§ Given exercise: Copy out the lines of the excerpt below, starting with the one that contains "Select the 'Lebenslauf hochladen' text label" and continuing through the last line, both included. Leave the pictures out.

Excerpt from a dataset
====
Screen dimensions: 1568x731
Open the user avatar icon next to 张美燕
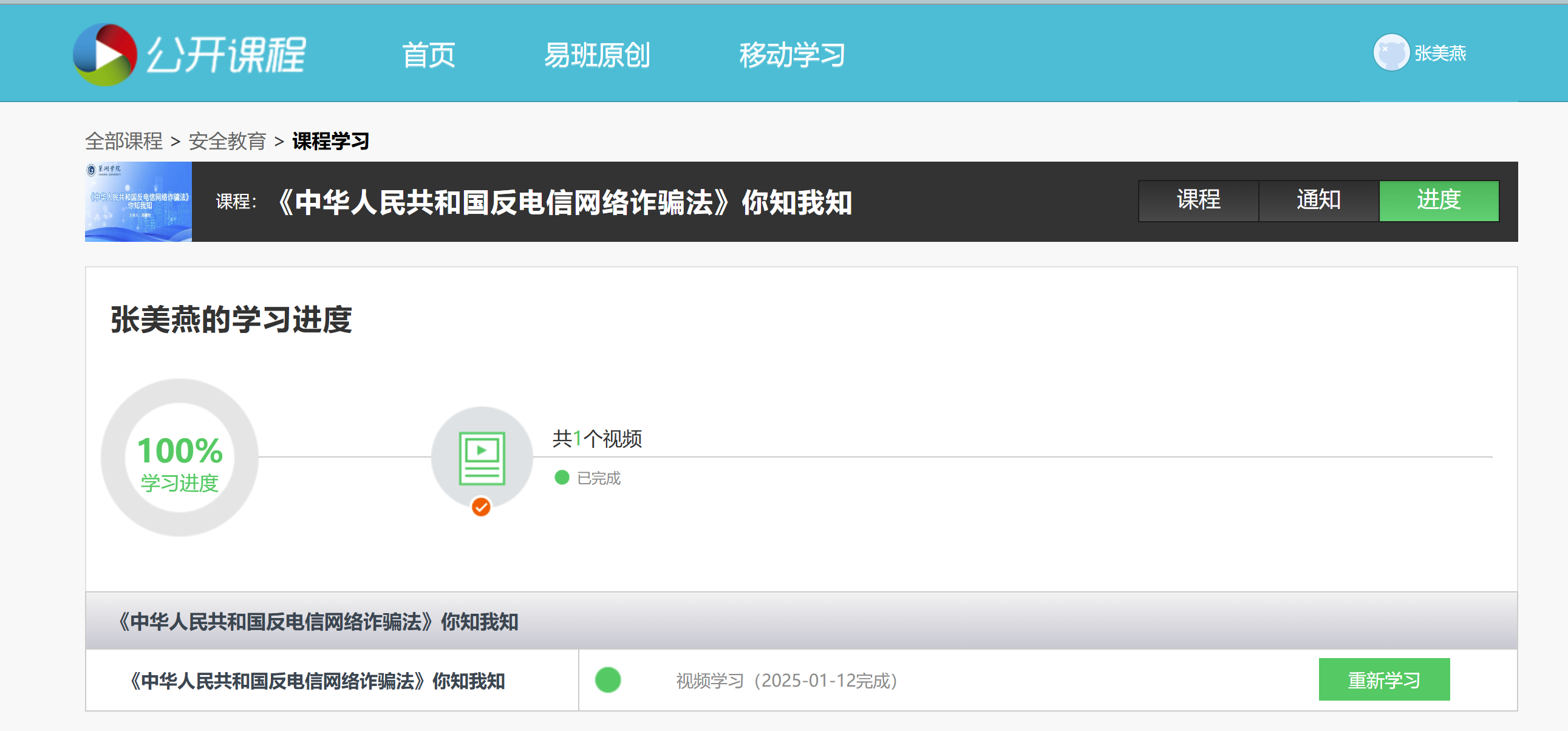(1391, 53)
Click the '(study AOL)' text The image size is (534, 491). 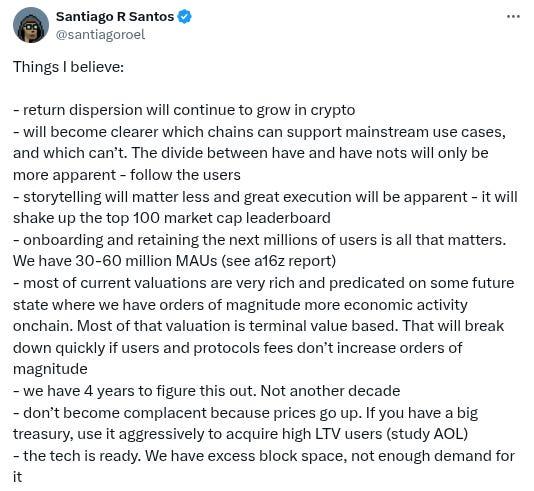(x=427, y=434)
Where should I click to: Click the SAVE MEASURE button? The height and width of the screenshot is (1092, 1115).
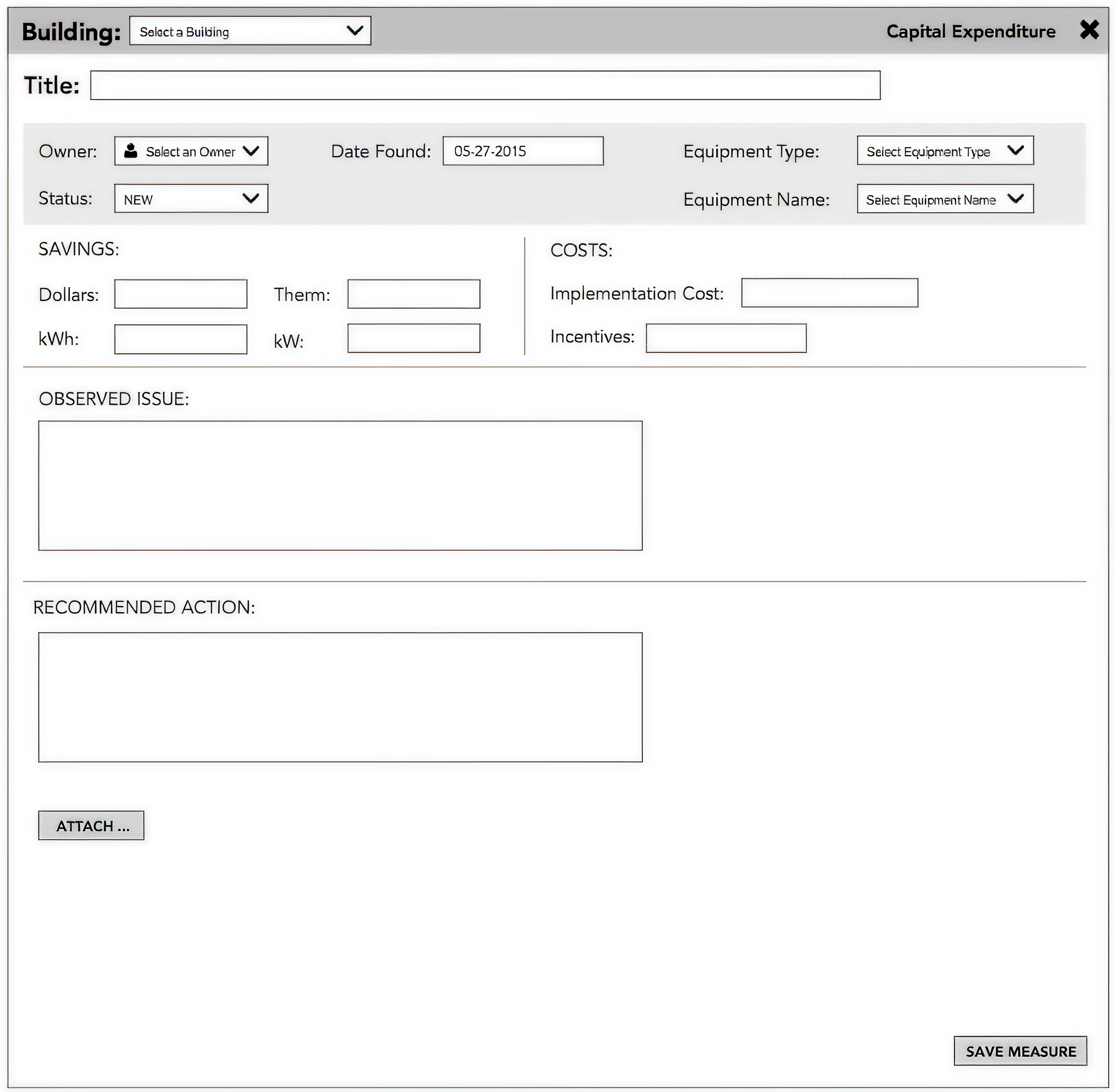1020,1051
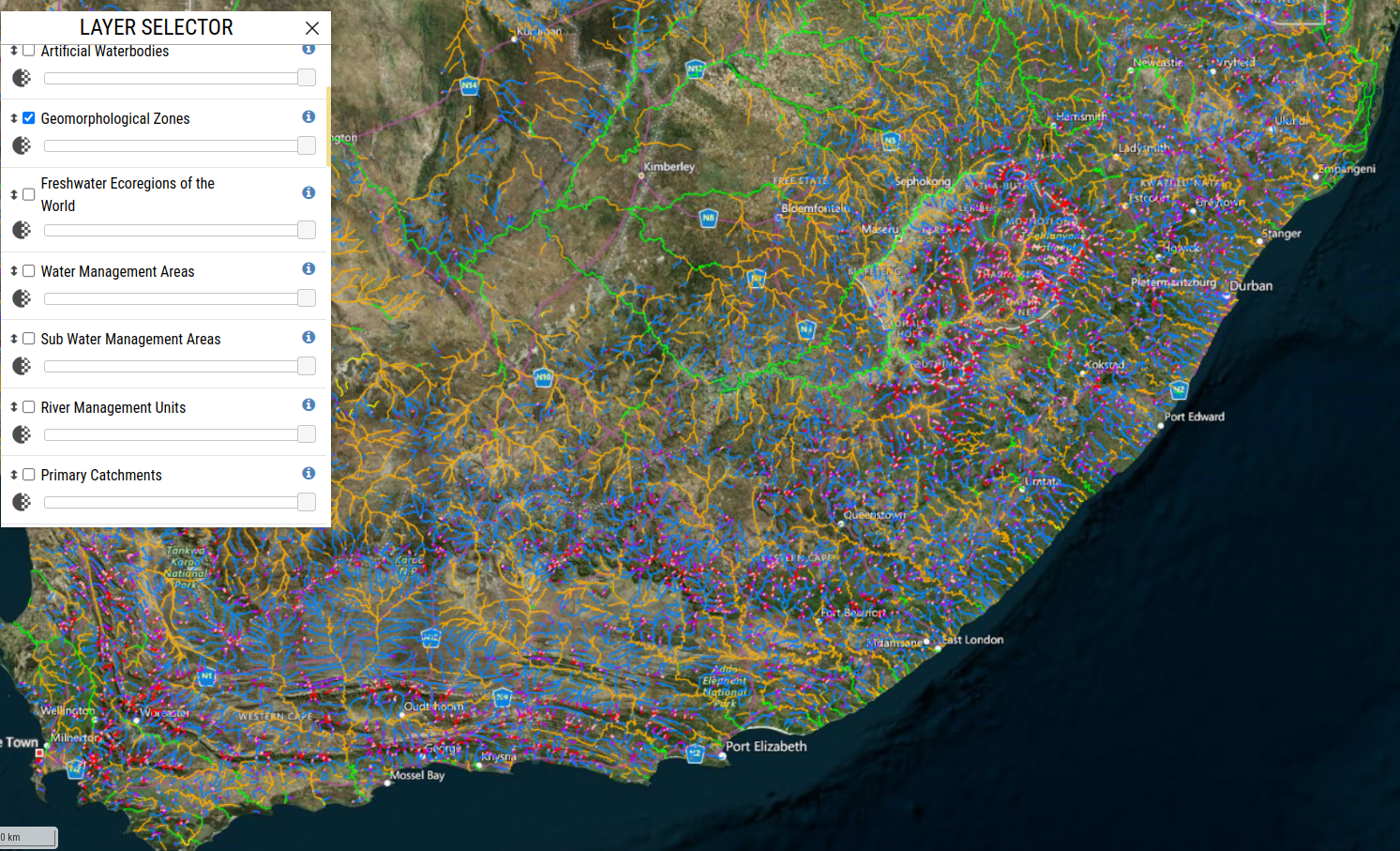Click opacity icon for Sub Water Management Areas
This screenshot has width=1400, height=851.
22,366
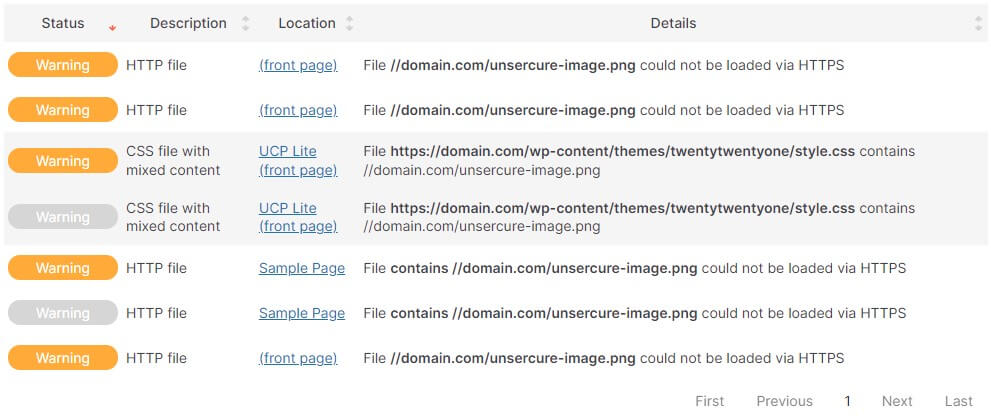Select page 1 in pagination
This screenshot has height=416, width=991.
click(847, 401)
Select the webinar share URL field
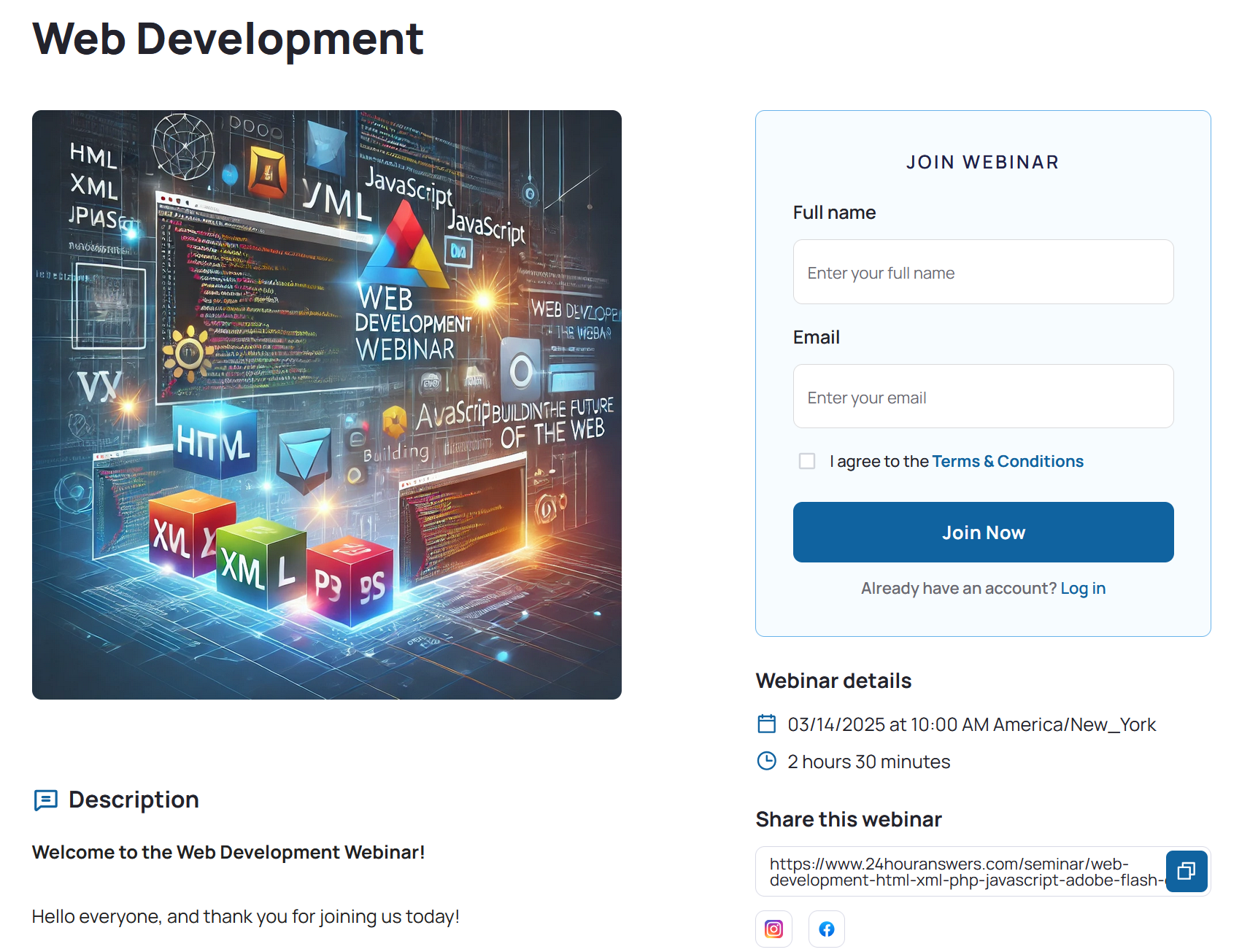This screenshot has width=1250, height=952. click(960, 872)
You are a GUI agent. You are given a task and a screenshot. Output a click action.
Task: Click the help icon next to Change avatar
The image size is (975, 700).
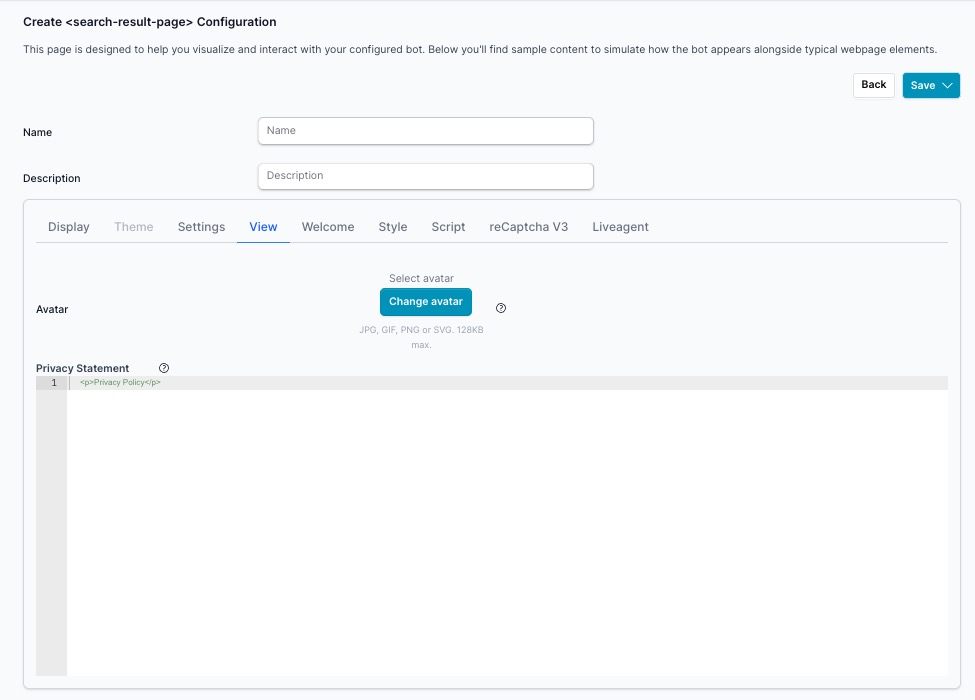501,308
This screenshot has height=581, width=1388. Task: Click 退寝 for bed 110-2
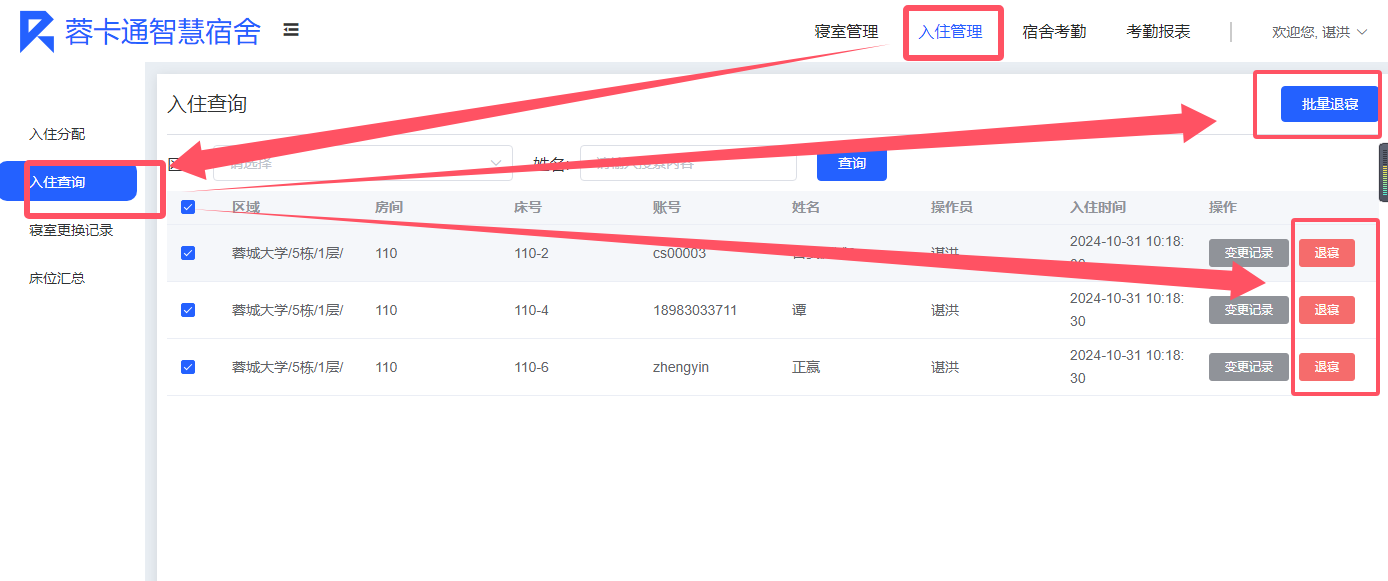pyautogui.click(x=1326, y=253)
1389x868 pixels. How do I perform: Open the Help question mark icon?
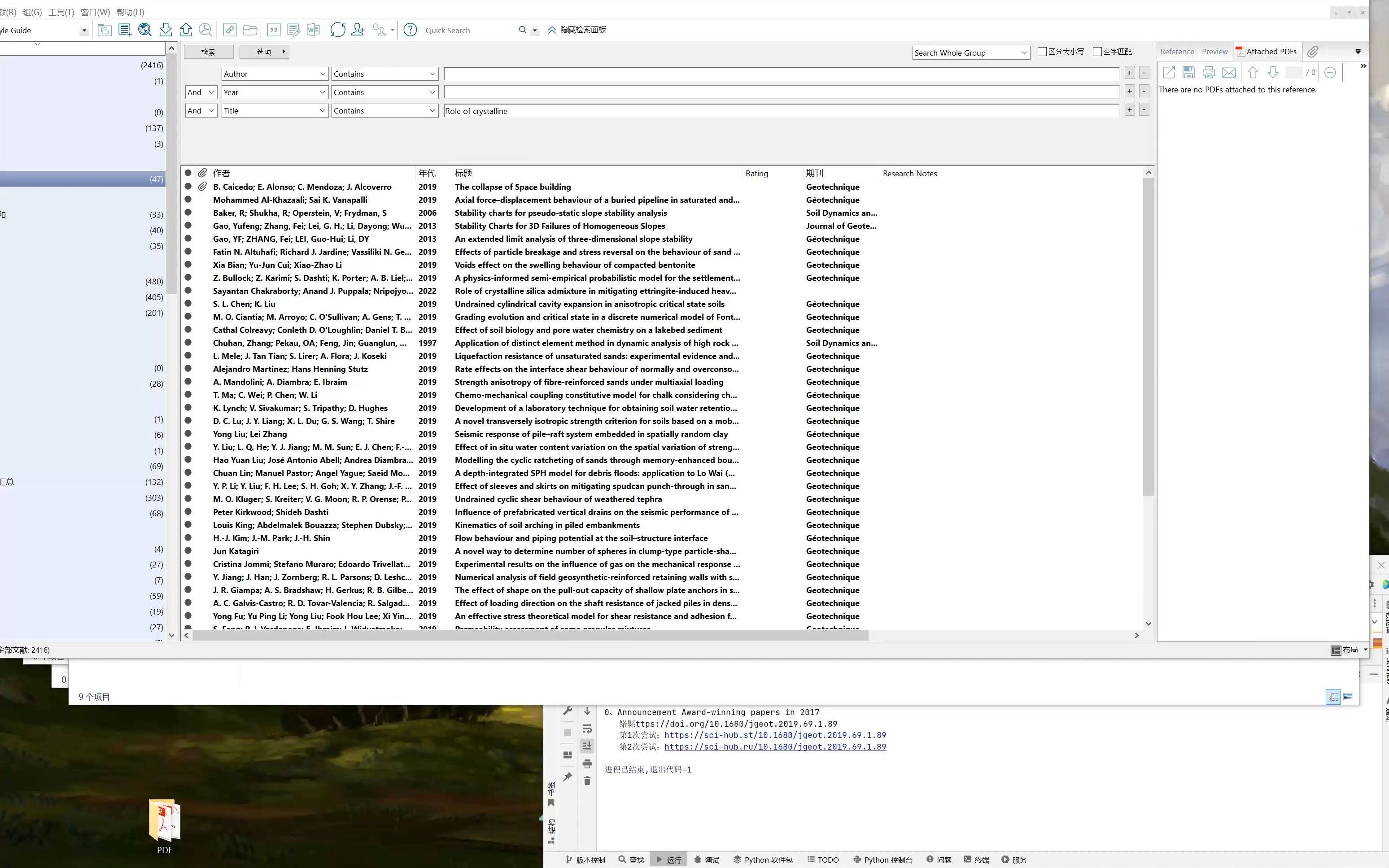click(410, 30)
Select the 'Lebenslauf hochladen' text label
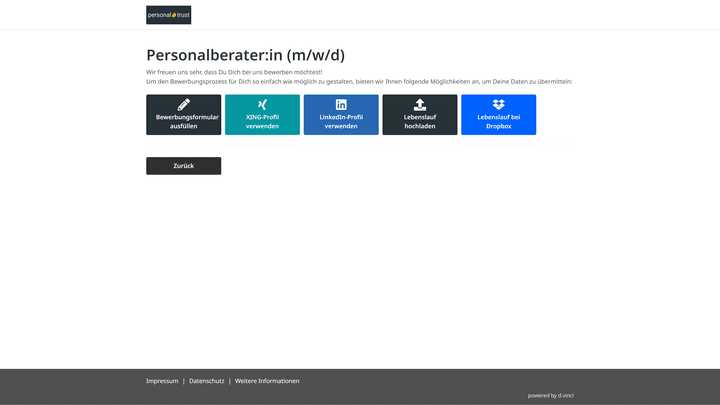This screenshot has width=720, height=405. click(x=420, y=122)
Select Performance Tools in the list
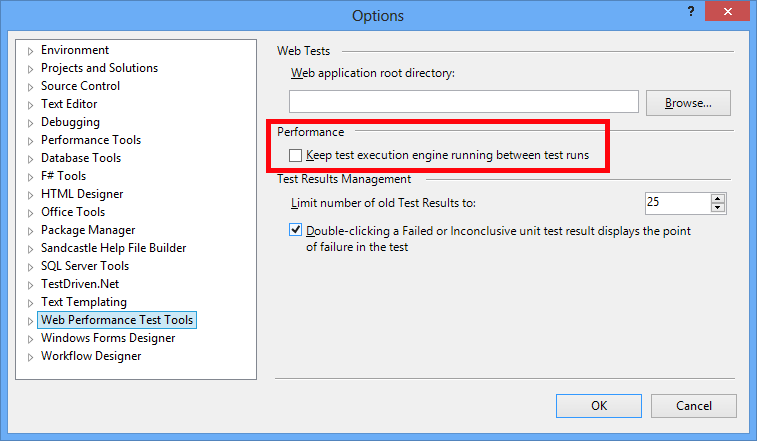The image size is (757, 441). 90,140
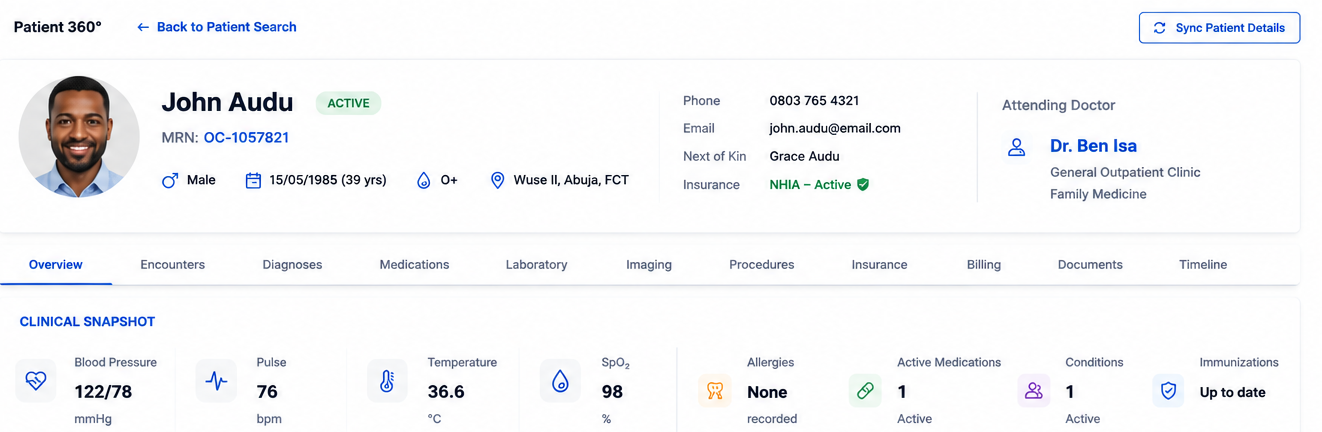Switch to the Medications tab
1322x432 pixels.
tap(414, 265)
====
§ Solution to the exercise:
Select the 'Lebenslauf hochladen' text label
This screenshot has width=720, height=405. click(x=420, y=122)
Select Performance Tools in the list
The image size is (757, 441). 90,140
Switch to the Medications tab
1322x432 pixels.
tap(414, 265)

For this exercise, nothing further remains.